> **WORK REQUIRED**
State the number of lines in the entries below where the string "will" occurs, and omit everything else.

> **TASK INPUT**
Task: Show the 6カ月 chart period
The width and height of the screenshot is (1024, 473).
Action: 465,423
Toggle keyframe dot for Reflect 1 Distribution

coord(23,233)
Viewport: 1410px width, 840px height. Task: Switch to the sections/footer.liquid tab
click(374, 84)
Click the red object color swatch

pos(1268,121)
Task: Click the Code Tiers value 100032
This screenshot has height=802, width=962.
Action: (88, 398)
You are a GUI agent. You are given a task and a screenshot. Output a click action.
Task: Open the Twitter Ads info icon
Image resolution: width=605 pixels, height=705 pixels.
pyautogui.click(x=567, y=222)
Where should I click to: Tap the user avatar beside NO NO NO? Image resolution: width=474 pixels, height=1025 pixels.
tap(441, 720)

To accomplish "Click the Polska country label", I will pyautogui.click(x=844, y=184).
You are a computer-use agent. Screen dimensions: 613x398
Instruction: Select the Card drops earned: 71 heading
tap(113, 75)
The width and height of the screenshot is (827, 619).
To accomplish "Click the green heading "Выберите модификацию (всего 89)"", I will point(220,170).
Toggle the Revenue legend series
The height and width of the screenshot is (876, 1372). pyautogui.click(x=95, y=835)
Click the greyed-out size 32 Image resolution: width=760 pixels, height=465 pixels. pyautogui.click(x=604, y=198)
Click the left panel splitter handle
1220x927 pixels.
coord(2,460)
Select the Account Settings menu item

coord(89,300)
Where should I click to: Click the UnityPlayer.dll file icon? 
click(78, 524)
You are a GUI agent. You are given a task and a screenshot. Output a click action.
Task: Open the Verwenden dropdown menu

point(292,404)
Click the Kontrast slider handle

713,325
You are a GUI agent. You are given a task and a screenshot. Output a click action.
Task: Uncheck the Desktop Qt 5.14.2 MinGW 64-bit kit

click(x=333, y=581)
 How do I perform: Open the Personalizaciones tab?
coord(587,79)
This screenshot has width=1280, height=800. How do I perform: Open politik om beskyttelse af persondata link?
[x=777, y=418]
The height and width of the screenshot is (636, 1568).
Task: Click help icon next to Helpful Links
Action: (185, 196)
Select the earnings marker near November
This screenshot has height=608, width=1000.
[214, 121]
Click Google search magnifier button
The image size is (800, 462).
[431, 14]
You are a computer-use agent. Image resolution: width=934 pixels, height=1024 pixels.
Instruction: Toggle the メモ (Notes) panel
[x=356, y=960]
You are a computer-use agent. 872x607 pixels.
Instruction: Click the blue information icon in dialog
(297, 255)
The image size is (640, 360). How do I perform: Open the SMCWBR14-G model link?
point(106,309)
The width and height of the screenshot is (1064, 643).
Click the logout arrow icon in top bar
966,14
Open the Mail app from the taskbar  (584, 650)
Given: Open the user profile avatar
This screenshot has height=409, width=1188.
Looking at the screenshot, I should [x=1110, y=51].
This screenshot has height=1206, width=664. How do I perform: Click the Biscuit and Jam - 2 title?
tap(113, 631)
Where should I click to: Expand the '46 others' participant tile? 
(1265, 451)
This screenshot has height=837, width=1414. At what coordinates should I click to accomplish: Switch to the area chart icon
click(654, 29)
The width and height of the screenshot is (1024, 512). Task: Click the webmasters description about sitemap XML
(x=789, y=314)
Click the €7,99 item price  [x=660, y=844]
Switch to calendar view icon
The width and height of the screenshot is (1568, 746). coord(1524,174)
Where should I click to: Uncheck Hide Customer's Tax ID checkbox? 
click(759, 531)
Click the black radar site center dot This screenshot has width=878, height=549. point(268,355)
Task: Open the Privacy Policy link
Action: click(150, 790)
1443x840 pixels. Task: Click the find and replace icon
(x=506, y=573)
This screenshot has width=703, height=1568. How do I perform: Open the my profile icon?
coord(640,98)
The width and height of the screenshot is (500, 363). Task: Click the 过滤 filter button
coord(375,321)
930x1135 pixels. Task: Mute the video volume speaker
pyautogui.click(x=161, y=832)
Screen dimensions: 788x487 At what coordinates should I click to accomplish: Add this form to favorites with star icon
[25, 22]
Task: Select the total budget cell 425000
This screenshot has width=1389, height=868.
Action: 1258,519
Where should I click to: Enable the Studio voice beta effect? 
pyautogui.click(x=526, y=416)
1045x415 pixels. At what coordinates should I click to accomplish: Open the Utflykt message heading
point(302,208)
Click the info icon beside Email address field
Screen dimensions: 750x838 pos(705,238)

> **TASK RESULT**
2